My app stopped short of the finish, about a mile short. I restarted it so that I could benefit from greatly needed walk breaks, but ended up just running when I could. As I ran through Bitts Park I kept Emma in my sights and just kept going. I saw hubbie as I rounded the corner into Sheepmount Stadium. I thought that I had a lap of the course to do, but it was only half a lap. I ran as fast as I could through the line, but by the end I was completely spent. I couldn’t lift my leg onto the bucket for the chip to be removed, the pain in my leg was that bad. I could hardly move, but saw hubbie just beyond the finish area.
I started to see stars and realised that this meant that I was about to pass out. I hadn’t noticed that my breathing had become rapid, shallow, raspy gasps and that I was running out of air. We made it to some seats and I took my asthma inhaler, starting to feel better within a few minutes. It was scary, but passed quickly.
The bling was very nice and I also got a T shirt which, in time honoured fashion, I am wearing!

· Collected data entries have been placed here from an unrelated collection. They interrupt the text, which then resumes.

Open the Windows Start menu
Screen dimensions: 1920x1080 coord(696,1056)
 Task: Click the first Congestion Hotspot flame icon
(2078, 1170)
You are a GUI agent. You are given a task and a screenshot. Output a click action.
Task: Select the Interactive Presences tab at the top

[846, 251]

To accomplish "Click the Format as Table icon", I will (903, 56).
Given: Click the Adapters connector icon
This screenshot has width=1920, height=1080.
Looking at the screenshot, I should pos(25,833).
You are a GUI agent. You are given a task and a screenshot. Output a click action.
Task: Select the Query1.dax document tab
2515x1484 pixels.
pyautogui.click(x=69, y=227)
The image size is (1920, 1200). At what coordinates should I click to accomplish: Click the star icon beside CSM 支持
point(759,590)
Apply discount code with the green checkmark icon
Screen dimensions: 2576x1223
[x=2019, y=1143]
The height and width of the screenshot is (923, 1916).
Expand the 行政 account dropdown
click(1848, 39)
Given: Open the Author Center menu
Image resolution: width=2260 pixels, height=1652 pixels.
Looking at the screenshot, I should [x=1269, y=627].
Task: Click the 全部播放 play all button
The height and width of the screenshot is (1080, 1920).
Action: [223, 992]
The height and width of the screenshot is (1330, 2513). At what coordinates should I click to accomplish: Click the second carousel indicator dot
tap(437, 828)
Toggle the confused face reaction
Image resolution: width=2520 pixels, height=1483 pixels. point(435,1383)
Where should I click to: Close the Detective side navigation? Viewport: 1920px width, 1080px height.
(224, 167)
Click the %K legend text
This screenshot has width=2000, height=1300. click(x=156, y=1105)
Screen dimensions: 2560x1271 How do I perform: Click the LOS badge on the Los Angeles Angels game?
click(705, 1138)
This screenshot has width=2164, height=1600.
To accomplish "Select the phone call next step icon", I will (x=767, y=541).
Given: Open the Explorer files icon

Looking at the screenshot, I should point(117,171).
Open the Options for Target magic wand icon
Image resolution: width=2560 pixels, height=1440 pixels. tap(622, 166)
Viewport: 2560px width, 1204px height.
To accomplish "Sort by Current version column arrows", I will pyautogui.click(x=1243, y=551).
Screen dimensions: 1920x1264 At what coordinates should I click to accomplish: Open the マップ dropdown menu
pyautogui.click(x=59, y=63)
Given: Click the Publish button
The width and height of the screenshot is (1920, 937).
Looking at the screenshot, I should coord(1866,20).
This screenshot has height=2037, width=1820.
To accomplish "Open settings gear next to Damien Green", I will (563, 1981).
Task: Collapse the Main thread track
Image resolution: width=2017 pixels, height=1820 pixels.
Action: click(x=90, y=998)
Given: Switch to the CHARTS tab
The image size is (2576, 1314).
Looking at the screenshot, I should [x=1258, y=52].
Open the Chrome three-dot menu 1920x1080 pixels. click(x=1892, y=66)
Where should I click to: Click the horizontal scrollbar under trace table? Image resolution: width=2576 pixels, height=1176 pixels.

The walk back to the car was complete murder.
Having parked at the other end of Bitts Park we had to walk for about 10 minutes. OMG. My foot ached, my ITB was taut and my hips were sore. I was a total mess! However, after a quick change of clothes, a soya milkshake and a Nature Valley bar I felt better.
Having been home for a few hours now I have bathed, applied Deep Freeze to my legs and sat for the Grand Prix with my foot on an ice pack. I’m starting to feel slightly hungry and slightly more human. I will sleep tonight. In fact, I might not make it to tonight!
Special mention has to go to EventClip, whose fab clips held my number in place, didn’t spoil my vest and looked pretty cool. I saw one other runner using them as well!
What next then? Well I am booked in to do the Jedburgh 10k at the end of October. Hopefully my foot will heal in time for that. I’m now considering buying a night splint to stretch my foot – hell, I’ve tried everything else! My next run will be a short recovery run once my foot feels better!